Insulating Liquids in electrical Engineering - Characterization and properties

The internal sizing of electrical equipment installed on electrical power transmission and distribution networks is conditioned, first and foremost, by the performance of the insulation system. Many of these devices use insulating liquids as impregnants for solid insulators (paper and film) and fillers: transformers (power, rectifier, traction, furnace, potential, current, instrumentation, etc.), resistors, inductors, capacitors, cables, bushings, circuit breakers, tap changers, thyristor cooling in power electronics, etc.

Although insulators are produced with the utmost care, the impact of electrical, mechanical and thermal stresses, combined with the aggressiveness of certain chemical compounds, can lead, over a limited or unlimited period of time and with possible repetition, to their gradual degradation in service conditions.

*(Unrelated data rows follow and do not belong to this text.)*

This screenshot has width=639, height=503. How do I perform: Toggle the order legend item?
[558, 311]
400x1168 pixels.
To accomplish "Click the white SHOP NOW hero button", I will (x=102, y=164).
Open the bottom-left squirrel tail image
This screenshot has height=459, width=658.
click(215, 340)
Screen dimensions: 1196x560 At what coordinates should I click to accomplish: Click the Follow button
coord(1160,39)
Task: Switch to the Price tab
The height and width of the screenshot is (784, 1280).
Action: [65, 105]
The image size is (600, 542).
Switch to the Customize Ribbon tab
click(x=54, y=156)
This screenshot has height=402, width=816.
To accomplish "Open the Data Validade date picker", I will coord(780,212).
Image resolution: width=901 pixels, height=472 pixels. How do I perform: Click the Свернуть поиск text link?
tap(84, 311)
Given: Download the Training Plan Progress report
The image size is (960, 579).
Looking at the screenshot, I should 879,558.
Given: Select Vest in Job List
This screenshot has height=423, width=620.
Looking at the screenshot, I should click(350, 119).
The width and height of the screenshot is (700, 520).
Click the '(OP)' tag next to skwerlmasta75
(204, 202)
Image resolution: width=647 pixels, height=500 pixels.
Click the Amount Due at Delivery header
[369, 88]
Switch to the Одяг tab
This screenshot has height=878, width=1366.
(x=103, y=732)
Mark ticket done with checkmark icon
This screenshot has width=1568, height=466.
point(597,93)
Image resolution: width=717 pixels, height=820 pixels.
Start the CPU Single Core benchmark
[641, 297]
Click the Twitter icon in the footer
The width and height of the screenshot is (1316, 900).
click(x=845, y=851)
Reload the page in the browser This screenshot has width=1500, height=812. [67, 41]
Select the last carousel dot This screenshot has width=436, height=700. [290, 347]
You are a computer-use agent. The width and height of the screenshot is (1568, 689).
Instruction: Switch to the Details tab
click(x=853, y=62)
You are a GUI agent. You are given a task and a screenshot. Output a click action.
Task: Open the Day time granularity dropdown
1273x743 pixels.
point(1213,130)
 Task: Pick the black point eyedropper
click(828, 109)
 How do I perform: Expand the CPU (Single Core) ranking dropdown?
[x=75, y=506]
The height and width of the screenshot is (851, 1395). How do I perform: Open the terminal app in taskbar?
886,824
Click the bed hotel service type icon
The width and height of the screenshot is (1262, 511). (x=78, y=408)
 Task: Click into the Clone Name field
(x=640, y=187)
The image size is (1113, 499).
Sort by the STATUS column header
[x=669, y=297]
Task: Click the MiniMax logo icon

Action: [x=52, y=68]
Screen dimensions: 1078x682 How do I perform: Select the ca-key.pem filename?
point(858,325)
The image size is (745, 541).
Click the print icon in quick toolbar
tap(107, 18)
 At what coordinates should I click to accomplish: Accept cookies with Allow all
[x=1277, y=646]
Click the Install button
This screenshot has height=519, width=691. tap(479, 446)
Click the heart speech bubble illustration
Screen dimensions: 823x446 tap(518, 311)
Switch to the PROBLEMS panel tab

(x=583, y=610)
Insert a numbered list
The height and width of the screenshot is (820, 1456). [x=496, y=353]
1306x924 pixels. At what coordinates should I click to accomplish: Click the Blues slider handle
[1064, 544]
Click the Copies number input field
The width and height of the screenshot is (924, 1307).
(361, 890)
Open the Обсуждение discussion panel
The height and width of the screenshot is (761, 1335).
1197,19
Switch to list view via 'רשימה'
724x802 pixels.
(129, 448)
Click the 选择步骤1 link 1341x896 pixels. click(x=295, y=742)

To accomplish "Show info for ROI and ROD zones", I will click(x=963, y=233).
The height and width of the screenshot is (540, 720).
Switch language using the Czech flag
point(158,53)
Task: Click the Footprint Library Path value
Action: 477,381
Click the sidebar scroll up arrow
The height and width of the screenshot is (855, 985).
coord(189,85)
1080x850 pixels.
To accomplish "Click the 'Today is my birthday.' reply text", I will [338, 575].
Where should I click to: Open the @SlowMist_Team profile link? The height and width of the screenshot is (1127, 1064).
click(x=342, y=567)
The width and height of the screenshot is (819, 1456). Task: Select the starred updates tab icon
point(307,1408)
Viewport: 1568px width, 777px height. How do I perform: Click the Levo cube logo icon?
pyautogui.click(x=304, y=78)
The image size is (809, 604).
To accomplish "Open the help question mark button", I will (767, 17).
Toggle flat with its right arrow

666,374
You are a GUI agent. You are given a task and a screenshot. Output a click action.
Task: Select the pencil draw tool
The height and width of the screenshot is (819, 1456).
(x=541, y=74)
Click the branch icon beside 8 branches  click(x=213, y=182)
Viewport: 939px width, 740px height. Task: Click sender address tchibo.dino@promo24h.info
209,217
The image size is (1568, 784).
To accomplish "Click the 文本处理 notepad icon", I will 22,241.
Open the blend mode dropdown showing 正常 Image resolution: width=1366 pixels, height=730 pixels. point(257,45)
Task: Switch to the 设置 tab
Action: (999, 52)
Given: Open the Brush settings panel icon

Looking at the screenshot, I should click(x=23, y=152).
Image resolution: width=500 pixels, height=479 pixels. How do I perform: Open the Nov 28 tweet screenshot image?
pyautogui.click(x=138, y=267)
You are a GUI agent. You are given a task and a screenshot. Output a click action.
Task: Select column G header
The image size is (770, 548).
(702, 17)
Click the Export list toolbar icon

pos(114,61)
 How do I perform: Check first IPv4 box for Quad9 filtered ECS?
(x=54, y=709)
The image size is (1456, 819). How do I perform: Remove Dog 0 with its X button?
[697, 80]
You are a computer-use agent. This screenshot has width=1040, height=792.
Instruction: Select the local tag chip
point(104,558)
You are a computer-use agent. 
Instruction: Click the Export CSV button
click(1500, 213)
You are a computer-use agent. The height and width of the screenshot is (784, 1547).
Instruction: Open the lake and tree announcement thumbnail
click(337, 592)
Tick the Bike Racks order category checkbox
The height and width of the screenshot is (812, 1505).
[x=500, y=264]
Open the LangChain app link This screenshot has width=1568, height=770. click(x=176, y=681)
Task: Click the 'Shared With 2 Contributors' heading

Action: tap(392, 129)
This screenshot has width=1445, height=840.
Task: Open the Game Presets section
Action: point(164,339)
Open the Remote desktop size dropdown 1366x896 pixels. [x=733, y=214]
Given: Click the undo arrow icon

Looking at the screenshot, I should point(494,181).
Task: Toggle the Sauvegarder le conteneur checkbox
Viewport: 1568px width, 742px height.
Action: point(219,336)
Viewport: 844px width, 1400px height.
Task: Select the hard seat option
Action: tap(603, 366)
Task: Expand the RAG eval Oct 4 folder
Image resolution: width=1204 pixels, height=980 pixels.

Under certain conditions, the insulation system may fail to perform its function, leading to undesirable failures through dielectric breakdown.

As aging networks will be put under increasing strain by ever-increasing demand in the context of the energy transition, it is essential to characterize and diagnose equipment properly. As liquid is the most easily accessible insulator (sometimes without the need to stop the equipment), the identification of chemical tracers capable of indirectly providing precise information on the state of degradation of the equipment is the most widely used technique.

Characterizing or assessing the condition of insulating liquids is therefore crucial to guaranteeing their reliability. The physicochemical and electrical properties of insulating liquids can affect their performance, and accurate characterization can help predict their service life. This characterization enables us to better understand their properties and optimize their use in various applications. It also helps identify potential problems before they lead to equipment failure.